It could be said that, to some extent, in the real-time networked world we have awoken in this side of the millennium, more people than ever have the ability to make themselves heard. But what do we find now that the curtain has not just been pulled back, but entirely torn from the frame? A cacophony of bewilderment and confusion. Given the ability to connect, we find the opposite: rival factions forming even within so-called liberal and humanitarian endeavours. True, beneath the media hype circus and informing every echo-chamber is a series of seemingly incomprehensible yet profound events. To make sense of these events we cling to the narrative structures that reinforce our own belief systems (even those who claim to be free of them entirely). But what we see is that these narratives, constructed in a context of individualism, serve to divide us further.

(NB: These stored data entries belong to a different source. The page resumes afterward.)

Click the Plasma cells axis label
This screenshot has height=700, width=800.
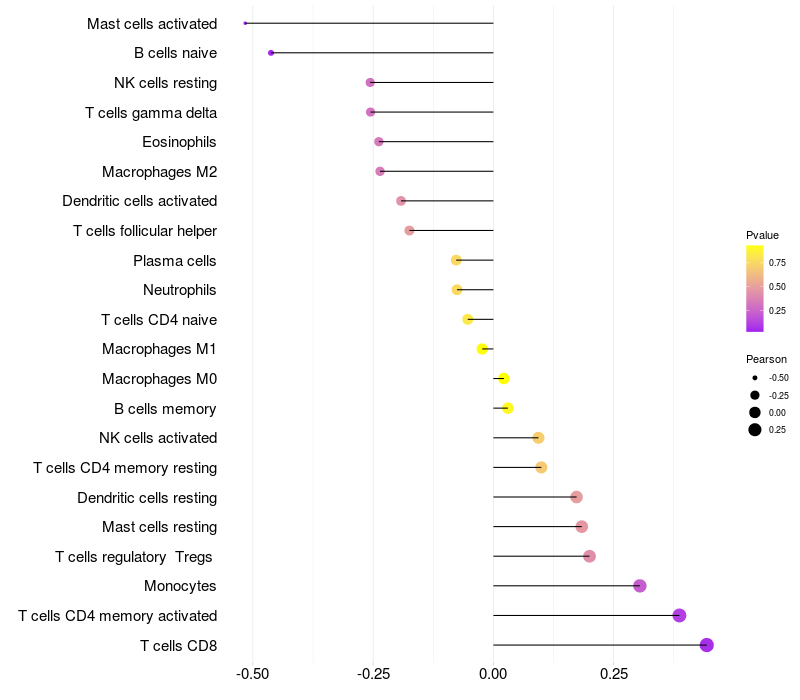[174, 261]
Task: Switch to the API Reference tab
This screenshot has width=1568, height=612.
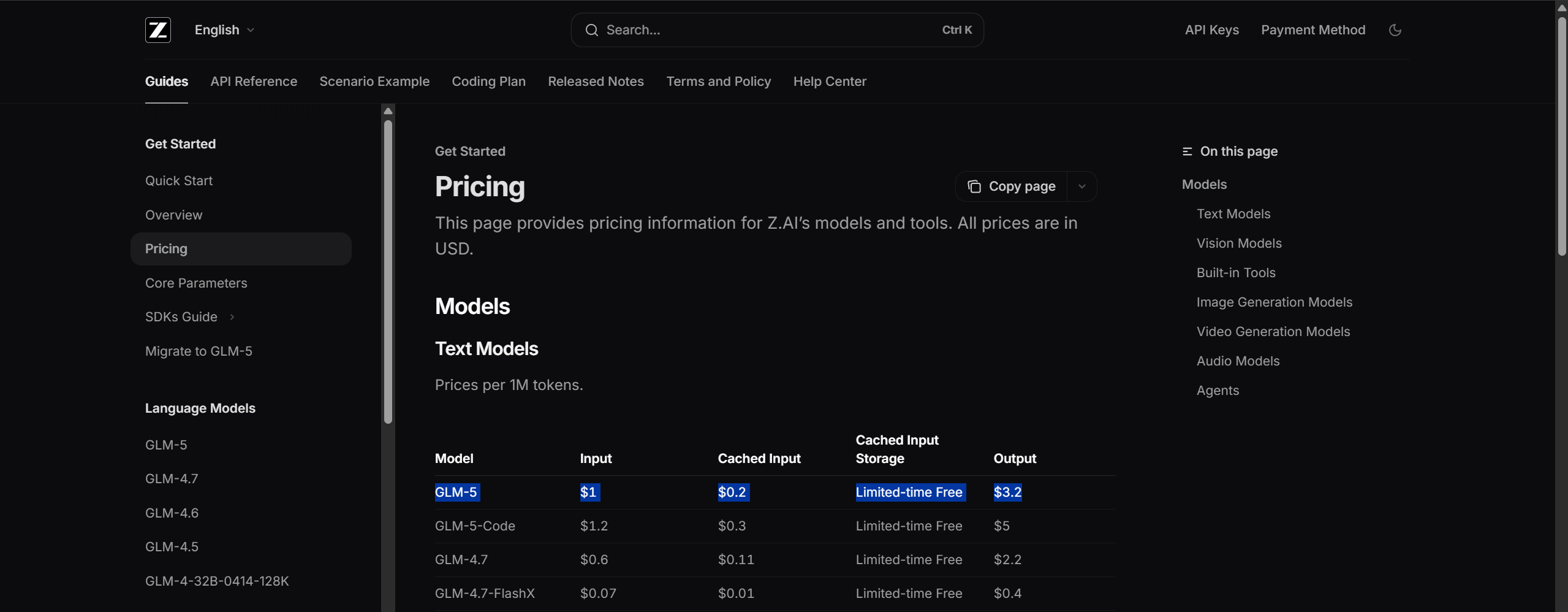Action: pos(254,82)
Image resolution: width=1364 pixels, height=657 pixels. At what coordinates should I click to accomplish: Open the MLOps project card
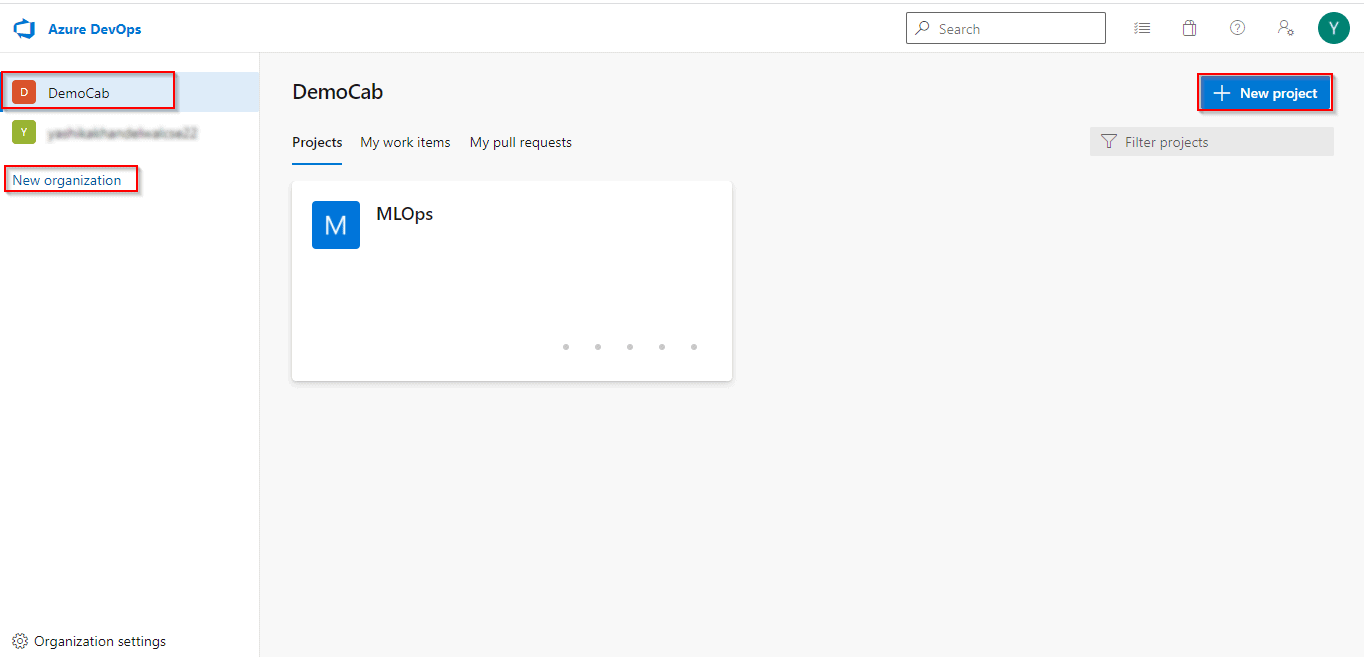(x=511, y=280)
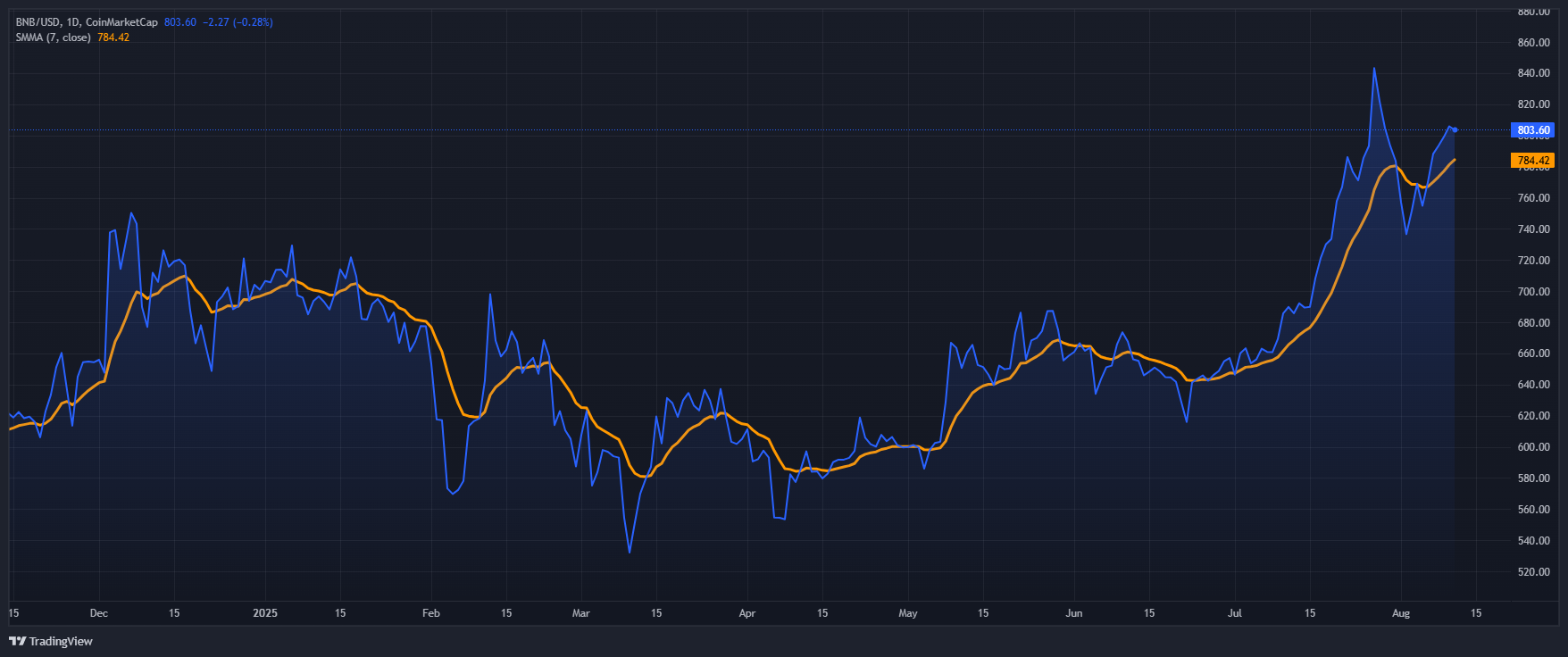Click the 700.00 price scale label
This screenshot has width=1568, height=657.
tap(1533, 292)
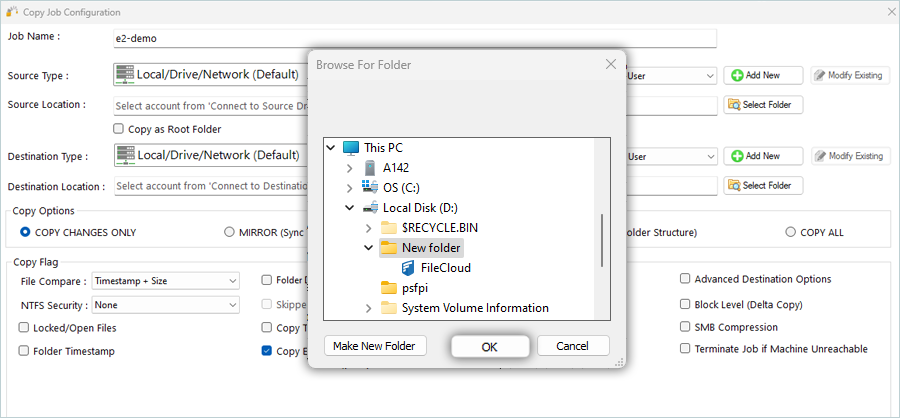Expand the OS (C:) drive node

(349, 187)
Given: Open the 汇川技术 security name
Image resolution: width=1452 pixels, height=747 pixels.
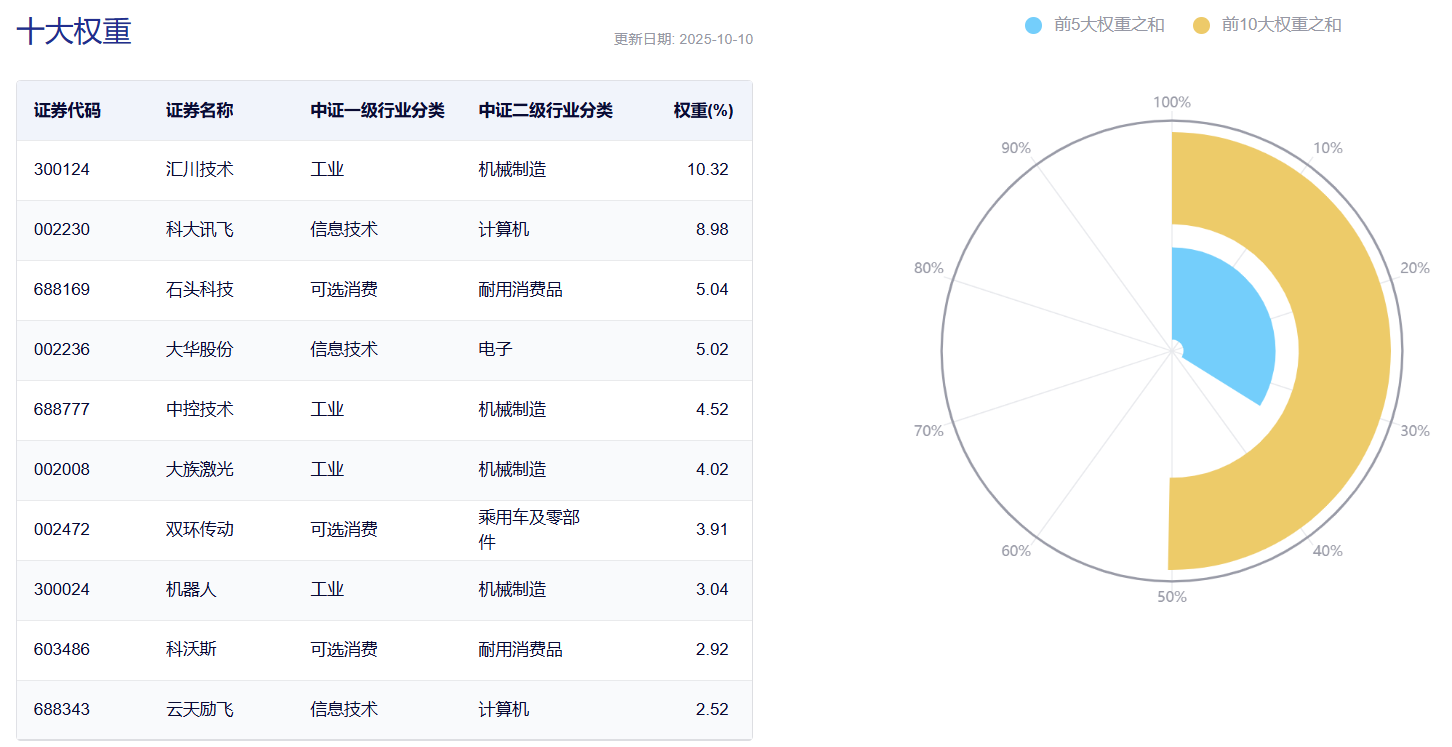Looking at the screenshot, I should (199, 170).
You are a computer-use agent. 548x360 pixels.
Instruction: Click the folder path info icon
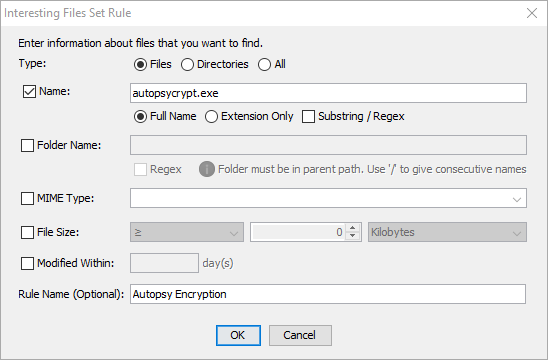coord(207,169)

As well as the political and global turmoil, twenty-sixteen has, for various reasons, been a trying year for me personally and those around me with whom I am lucky enough to share a more intimate relationship. It is not my intention to emphasise either a positive or negative interpretation of trying. About midway through the year I discovered the writings of Charles Eisenstein whose philosophy has subsequently resonated with me profoundly: pulling together various paths of thought that I had been unable to do so alone. All ideology is narrative. Humanity has been driven by a story of separation, the self as a discrete entity. Science, politics, art, education, religion, economics &c. are all ideologies constructed to make sense of the world. All of these ideologies have failed because they are predicated on a falsehood (the story of separation).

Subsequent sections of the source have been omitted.